Tidak ada satu model kepemimpinan yang secara universal cocok untuk semua situasi. Oleh karena itu, pemimpin yang bijaksana tidak hanya memilih satu model kepemimpinan, tetapi juga memiliki fleksibilitas untuk mengombinasikan berbagai gaya kepemimpinan sesuai dengan kebutuhan situasional. Misalnya, dalam situasi krisis, gaya kepemimpinan otokratis mungkin diperlukan untuk pengambilan keputusan yang cepat dan tegas. Namun, dalam situasi pengembangan tim atau inovasi, kepemimpinan transformasional dan demokratis mungkin lebih efektif untuk memotivasi dan melibatkan anggota tim.

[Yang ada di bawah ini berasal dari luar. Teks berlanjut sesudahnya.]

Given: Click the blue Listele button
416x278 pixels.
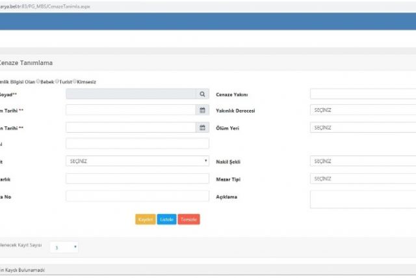Looking at the screenshot, I should 167,219.
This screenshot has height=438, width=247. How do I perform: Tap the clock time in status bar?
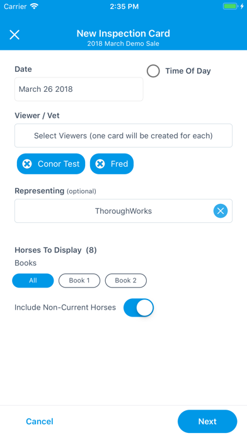tap(124, 6)
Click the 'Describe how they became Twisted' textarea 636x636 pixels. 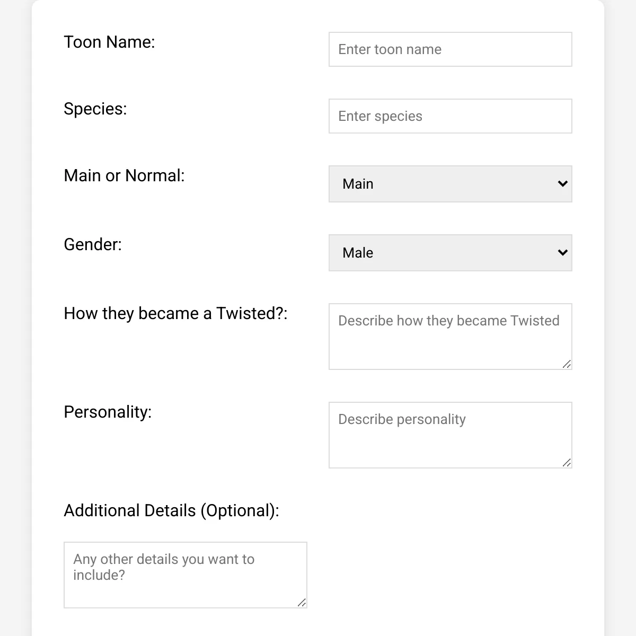(450, 337)
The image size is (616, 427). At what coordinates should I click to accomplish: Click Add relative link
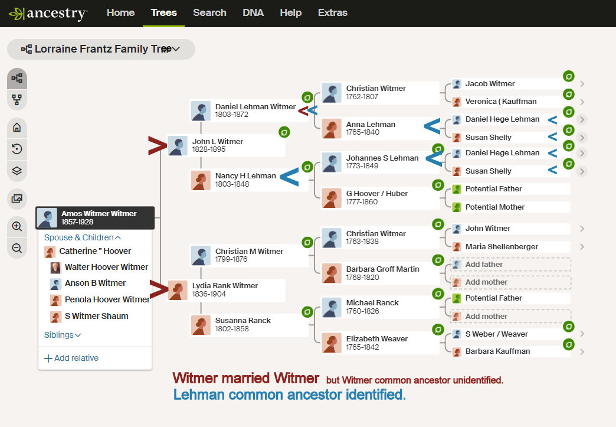point(71,358)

Pemimpin yang mampu mengombinasikan gaya-gaya kepemimpinan ini dapat menciptakan lingkungan kerja yang adaptif dan responsif terhadap perubahan. Dengan memadukan kepemimpinan transaksional untuk memastikan efisiensi operasional dan kepatuhan, serta kepemimpinan visioner untuk memberikan arah strategis yang jelas, pemimpin dapat menyeimbangkan kebutuhan jangka pendek dan jangka panjang organisasi.

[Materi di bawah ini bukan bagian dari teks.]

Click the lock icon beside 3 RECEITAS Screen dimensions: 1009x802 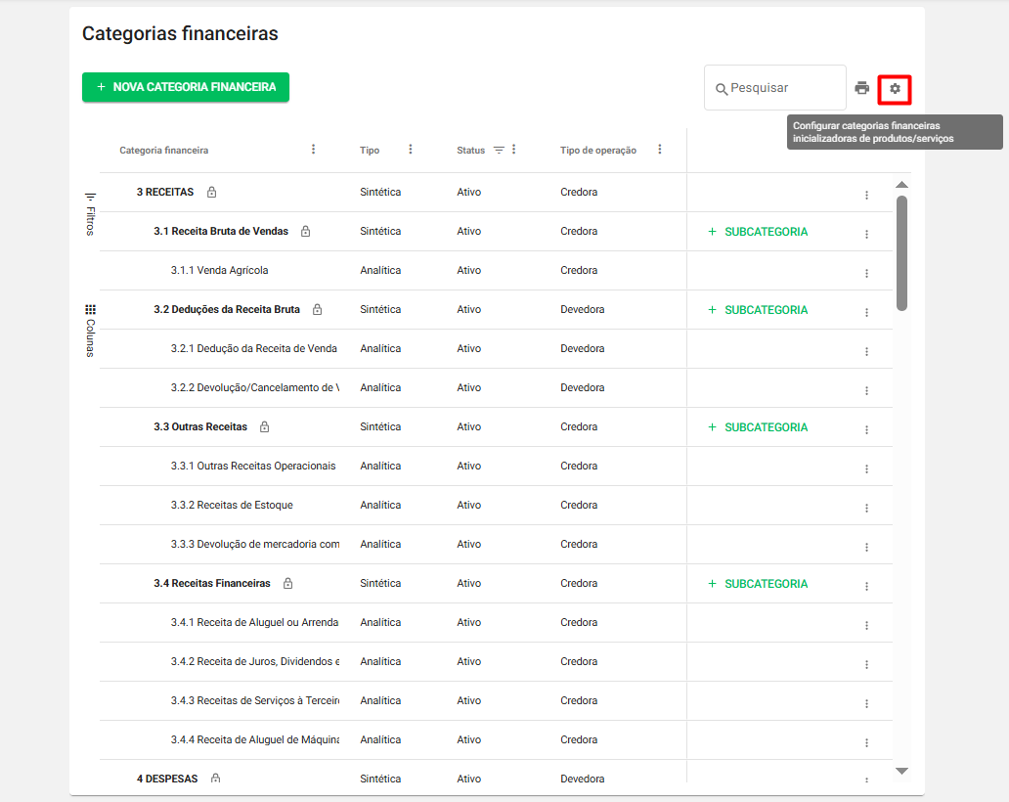click(x=212, y=193)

Studi yang dilakukan oleh (Nurtjahjani, Batilmurik, Puspita, & Fanggidae, 2022) menyarankan bahwa kinerja organisasi khususnya Perguruan Tinggi (PT) dapat memilih model kepemimpinan transformasional seperti yang diungkapkan oleh (Avolio dan Bass; 1985) yang mencirikan ; 1) pemimpin berkharisma atau memoliki pengaruh yang ideal; 2) pemimpin yang menginspirasi; 3) pemimpin yang memberikan rangsangan intelektual dan, 4) pemimpin yang memberikan perhatian pada individu.

 Lebih lanjut, studi tersebut merekomendasikan bahwa tidak saja dibutuhkan model kepemimpinan transformasional, namun penting bagi pemimpin untuk MELIBATKAN ANGGOTAnya dalam kerja-kerja organisasi (work enggament) seperti yang diungkapkan oleh (Decuypere & Schaufeli, 2020) dan (Nurtjahjani et al., 2022) dimana keterlibatan kerja dari setiap anggota organisasi dimaksudkan sebagai upaya peningkatan kinerja organisasi dengan mencirikan; 1) semangat (vigor); 2) dedikasi (dedication); 3) penghayatan (absorption) seperti yang diungkapkan oleh (Schaufeli & Bakker, 2010).

Dalam konteks peningkatan kinerja organisasi,  pemilihan model kepemimpinan dan keterlibatan kerja menjadi hubungan kausalitas yang harus berjalan bersama. Dari sejumlah model kepemimpinan yang disebutkan diatas, penulis menawarkan sebuah Model Kepemimpinan dengan paradigma baru bagi organisasi yang diperhadapkan dengan dunia bisnis yang dinamis dan kompetitif (perguruan tinggi). Model Kepemimpinan ini disebut : “Model Kepemimpinan Bangsat”.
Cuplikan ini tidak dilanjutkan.